Copy exactly the lines of the records below, and only those lines, beginning with the line that contains "The width and height of the screenshot is (750, 365)." and ending with the line that contains "Save video with green bookmark ribbon".

─── Information

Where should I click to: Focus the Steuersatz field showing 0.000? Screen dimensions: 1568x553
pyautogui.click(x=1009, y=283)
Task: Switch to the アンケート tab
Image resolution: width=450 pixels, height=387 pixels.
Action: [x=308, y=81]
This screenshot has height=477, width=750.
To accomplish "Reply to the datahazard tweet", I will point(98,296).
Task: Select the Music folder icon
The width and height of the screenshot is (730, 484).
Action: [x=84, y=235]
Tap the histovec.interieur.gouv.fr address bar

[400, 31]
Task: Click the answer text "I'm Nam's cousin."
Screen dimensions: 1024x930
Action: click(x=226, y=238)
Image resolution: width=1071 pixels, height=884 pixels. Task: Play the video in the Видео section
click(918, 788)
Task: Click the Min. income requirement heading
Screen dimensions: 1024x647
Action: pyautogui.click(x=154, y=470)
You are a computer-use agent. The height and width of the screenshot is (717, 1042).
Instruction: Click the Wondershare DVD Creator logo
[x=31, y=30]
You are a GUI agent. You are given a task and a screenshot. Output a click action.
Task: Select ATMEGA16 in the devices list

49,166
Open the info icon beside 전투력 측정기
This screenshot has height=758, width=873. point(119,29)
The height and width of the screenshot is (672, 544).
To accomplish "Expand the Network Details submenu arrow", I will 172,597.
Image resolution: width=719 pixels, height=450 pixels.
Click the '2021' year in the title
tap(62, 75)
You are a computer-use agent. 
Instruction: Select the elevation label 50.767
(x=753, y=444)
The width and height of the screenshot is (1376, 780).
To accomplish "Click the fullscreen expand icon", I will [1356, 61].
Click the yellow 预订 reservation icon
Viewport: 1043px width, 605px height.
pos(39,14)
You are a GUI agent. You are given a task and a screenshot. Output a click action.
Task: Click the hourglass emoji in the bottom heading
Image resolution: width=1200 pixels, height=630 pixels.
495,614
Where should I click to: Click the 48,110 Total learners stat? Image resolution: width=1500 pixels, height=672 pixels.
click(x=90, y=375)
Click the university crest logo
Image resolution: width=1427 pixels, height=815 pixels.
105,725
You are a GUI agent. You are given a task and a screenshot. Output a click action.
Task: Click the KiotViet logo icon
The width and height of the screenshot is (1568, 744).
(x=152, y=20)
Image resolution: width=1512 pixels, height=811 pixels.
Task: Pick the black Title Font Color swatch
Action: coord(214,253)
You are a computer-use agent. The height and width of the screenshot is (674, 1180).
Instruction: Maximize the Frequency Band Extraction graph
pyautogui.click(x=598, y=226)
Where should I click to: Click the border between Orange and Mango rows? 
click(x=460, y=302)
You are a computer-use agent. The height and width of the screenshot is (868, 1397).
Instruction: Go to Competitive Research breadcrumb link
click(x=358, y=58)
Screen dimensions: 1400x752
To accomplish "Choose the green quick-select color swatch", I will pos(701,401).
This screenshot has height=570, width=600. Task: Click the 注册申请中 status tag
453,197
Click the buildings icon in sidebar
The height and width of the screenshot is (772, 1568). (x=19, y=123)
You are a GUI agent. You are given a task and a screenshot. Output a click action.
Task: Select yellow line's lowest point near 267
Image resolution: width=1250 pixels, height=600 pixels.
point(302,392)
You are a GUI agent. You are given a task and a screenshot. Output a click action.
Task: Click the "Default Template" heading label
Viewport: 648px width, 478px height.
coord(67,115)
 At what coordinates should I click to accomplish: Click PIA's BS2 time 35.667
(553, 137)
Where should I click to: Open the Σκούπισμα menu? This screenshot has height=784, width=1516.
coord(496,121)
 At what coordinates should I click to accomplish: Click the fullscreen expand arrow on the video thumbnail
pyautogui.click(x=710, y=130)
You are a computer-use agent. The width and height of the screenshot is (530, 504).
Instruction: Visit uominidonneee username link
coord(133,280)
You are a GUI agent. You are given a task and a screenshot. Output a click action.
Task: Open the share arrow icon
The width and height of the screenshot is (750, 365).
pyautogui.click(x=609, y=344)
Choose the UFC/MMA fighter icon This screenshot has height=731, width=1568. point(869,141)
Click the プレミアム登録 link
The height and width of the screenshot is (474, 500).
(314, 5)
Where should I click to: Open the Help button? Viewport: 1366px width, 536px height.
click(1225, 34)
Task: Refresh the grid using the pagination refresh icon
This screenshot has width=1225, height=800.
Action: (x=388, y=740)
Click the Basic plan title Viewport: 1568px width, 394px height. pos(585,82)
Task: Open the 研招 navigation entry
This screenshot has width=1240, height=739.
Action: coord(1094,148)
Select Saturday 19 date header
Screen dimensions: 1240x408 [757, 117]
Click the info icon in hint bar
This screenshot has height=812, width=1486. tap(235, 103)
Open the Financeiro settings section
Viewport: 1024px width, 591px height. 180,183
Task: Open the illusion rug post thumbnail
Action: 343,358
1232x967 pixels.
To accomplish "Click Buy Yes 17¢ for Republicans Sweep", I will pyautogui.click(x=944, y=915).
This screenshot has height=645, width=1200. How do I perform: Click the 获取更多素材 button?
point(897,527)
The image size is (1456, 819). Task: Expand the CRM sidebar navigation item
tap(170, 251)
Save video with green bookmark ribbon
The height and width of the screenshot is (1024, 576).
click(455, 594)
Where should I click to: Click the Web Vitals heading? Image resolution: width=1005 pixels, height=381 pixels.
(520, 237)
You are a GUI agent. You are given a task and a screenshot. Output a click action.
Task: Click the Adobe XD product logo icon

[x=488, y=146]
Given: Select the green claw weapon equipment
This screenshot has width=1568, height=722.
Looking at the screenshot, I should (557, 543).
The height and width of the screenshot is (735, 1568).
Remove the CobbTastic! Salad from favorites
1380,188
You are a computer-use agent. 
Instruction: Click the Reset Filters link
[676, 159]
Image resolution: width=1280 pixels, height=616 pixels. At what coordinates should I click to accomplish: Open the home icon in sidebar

──────

▶ [Solved problem]
The width and height of the screenshot is (750, 365).
pyautogui.click(x=609, y=344)
Choose the UFC/MMA fighter icon This screenshot has height=731, width=1568. point(869,141)
Click the プレミアム登録 link
The height and width of the screenshot is (474, 500).
(314, 5)
Where should I click to: Open the Help button? Viewport: 1366px width, 536px height.
click(1225, 34)
Task: Refresh the grid using the pagination refresh icon
This screenshot has width=1225, height=800.
Action: (x=388, y=740)
Click the Basic plan title Viewport: 1568px width, 394px height. pos(585,82)
Task: Open the 研招 navigation entry
This screenshot has width=1240, height=739.
Action: coord(1094,148)
Select Saturday 19 date header
Screen dimensions: 1240x408 [757, 117]
Click the info icon in hint bar
This screenshot has height=812, width=1486. tap(235, 103)
Open the Financeiro settings section
Viewport: 1024px width, 591px height. 180,183
Task: Open the illusion rug post thumbnail
Action: 343,358
1232x967 pixels.
To accomplish "Click Buy Yes 17¢ for Republicans Sweep", I will pyautogui.click(x=944, y=915).
This screenshot has height=645, width=1200. How do I perform: Click the 获取更多素材 button?
point(897,527)
The image size is (1456, 819). Task: Expand the CRM sidebar navigation item
tap(170, 251)
Save video with green bookmark ribbon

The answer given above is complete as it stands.